The toddler gives the cheerful woman at the Woolies check-out a suspicious look.
As the unsuspecting woman reaches for the yoghurt, the toddler couples the look with an ear-splitting scream that leaves us both red-faced (her from the performance, me from embarrassment).
There’s nothing quite like shopping with the toddler – as often as possible I trick her father into staying with her while I wander up and down the aisles, luxuriating in the freedom of feeling up the produce.
Usually I have to stick to the familiar, which I can chuck speedily into the trolley as I count down to the meltdown I know is coming.
The art is in getting through the check-out, wrestling with the dreaded pre-payment parking thingy and get back to the car before this happens.
Usually my time’s up while I am dithering over whether to buy pork or chicken sausages. Or worse, in the queue in front of a person who has either forgotten or has never experienced the T-A-N-T-R-U-M.
I do find though sometimes getting the toddler to help with the shopping holds the meltdown off. The trouble with this method of shopping is that she chucks everything you hand her into the trolley with a sickening THWUMP.
The apples get bruised, the broccoli is concussed by the washing liquid and the milk ends up bottoms up. Don’t hand her the eggs!
The other thing – which I read in one of the thousand or so helpful but smug books I’ve read – is to always write a shopping list. This way the toddler realises that you don’t just willy nilly grab anything you want off the shelf – instead you have a grand feeding plan for the family.
An excellent idea because it teaches the toddler not to grab stuff off the shelves either. Hard to execute though if, like me, you have a pretty good idea of what you might want to cook for the family but are easily swayed by two-for-the-price-of-one promises and weird imported mushrooms you have no idea what to do with – yet.

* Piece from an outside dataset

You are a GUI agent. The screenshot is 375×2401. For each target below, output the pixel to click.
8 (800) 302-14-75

So, in short, when I don’t have the wherewithal to make a time efficient list and I have to take the toddler with me I either appeal to the toddler’s helpful gene (which she may capriciously turn off at any time) or I open up a punnet of strawberries/a box of ready-cooked sausages/a packet of crisps on our way around the store.
The other last-ditch deal for peace is to let her hold something she loves – which brings us back to the poor woman trying to ring up the yoghurt.